Alzheimer's disease (AD) is a neurodegenerative disorder that affects millions of individuals worldwide. In this project, I leveraged the power of state-of-the-art deep learning techniques to attempt to develop a classifier for Alzheimer's disease, with a focus on differentiating between normal and AD patients using data from the Alzheimer's Disease Neuroimaging Initiative (ADNI).
My approach centers around the Perceiver Transformer, which is a deep learning model based on the groundbreaking research presented in the paper Perceiver: General Perception with Iterative Attention (arxiv.org). This model has demonstrated remarkable capabilities in a number of computer vision tasks and exhibits promising potential for medical image analysis.
The goal is to distinguish between normal and Alzheimer's disease (AD) patients, leveraging magnetic resonance imaging (MRI) data from the Alzheimer's Disease Neuroimaging Initiative (ADNI).
ADNI Dataset: ADNI provides an extensive dataset containing MRI scans from healthy individuals and AD patients.
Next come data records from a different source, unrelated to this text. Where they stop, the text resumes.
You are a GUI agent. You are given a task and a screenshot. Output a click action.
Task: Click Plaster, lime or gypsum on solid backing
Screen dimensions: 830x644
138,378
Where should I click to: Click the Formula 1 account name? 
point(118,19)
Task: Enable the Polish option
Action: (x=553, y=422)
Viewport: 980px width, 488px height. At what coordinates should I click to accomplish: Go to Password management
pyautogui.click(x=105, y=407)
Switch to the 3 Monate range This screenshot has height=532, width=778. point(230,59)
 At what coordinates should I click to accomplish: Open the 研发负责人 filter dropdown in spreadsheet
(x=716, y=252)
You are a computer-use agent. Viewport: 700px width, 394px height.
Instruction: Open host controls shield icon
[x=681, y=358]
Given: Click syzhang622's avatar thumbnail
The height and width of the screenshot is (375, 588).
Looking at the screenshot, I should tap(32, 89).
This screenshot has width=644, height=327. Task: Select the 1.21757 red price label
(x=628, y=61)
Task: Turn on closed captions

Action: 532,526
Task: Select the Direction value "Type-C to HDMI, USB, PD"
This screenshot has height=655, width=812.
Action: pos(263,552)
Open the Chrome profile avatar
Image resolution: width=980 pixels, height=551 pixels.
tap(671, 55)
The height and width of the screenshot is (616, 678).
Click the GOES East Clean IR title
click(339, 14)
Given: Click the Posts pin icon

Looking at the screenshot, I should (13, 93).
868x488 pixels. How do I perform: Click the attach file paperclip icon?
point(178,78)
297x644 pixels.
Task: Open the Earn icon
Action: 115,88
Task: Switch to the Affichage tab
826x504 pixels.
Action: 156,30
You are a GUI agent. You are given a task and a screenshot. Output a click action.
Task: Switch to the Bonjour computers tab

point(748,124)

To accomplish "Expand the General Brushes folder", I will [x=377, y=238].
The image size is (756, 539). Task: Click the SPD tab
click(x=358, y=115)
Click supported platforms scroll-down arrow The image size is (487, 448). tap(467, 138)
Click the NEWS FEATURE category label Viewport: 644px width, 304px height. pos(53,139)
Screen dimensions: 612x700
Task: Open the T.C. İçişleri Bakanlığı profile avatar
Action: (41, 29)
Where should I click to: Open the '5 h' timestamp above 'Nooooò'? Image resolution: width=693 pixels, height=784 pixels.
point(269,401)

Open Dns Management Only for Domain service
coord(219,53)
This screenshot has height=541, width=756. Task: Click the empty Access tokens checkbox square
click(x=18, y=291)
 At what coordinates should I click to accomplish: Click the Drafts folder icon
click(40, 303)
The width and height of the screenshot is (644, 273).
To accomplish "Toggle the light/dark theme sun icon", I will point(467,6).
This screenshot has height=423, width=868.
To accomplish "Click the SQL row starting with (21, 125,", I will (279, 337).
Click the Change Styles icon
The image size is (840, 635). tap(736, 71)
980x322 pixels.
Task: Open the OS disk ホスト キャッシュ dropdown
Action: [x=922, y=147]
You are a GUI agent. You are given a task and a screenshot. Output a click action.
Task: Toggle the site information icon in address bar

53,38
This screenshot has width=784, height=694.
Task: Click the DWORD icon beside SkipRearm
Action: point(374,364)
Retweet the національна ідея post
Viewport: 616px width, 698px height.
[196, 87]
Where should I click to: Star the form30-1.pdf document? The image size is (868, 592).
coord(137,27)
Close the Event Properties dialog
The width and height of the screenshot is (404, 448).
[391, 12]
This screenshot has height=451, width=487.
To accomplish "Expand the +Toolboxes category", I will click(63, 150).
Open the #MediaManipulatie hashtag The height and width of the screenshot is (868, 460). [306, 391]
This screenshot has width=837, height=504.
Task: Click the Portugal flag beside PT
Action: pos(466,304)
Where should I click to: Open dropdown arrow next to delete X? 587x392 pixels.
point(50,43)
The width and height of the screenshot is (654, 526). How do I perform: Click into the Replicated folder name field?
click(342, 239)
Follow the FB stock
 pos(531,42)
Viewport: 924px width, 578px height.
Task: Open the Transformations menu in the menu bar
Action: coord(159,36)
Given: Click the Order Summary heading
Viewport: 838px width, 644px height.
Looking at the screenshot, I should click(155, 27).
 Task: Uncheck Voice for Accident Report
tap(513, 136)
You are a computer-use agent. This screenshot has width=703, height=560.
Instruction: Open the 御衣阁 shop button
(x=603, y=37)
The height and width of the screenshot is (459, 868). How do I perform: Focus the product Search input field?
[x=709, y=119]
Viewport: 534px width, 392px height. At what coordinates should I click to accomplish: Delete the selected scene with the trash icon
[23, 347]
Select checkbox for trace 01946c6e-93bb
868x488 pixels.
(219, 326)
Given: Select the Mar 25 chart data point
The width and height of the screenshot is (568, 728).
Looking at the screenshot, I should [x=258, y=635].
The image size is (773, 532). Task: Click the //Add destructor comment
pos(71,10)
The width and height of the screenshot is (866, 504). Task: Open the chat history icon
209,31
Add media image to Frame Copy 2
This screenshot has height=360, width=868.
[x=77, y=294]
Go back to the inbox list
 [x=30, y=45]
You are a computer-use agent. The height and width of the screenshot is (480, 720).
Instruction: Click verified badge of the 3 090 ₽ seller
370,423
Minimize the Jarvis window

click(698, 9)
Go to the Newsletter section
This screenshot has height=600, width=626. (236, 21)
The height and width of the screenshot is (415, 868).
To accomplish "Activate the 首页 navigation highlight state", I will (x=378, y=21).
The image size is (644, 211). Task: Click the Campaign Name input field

This data helps us understand structural brain changes in Alzheimer's disease.
In this README, I explain my approach to data preprocessing, Perceiver Transformer model implementation, training process, and model performance. So far, the model achieved an accuracy of approximately 65% on the test set.
Here are the dependencies listed on the requirements.txt:
matplotlib 3.8.0
numpy 1.24.1
scipy 1.11.3
torch 2.1.0+cu118
ADNI dataset
The Perceiver model is designed to overcome key limitations observed in standard transformer models. Let's delve into its core components:
Input Array Processing
The Perceiver begins its journey with input data, which in this case are MRI images. Before entering the attention modules, the input needs to be processed. Specifically, the image is transformed from a (input_channels x height x width) matrix into a (input_channels x height*width) matrix through flattening. However, flattening the image in this manner can lead to the loss of position-dependent context in the image representation. To mitigate this issue, Position Encoding is introduced as a solution.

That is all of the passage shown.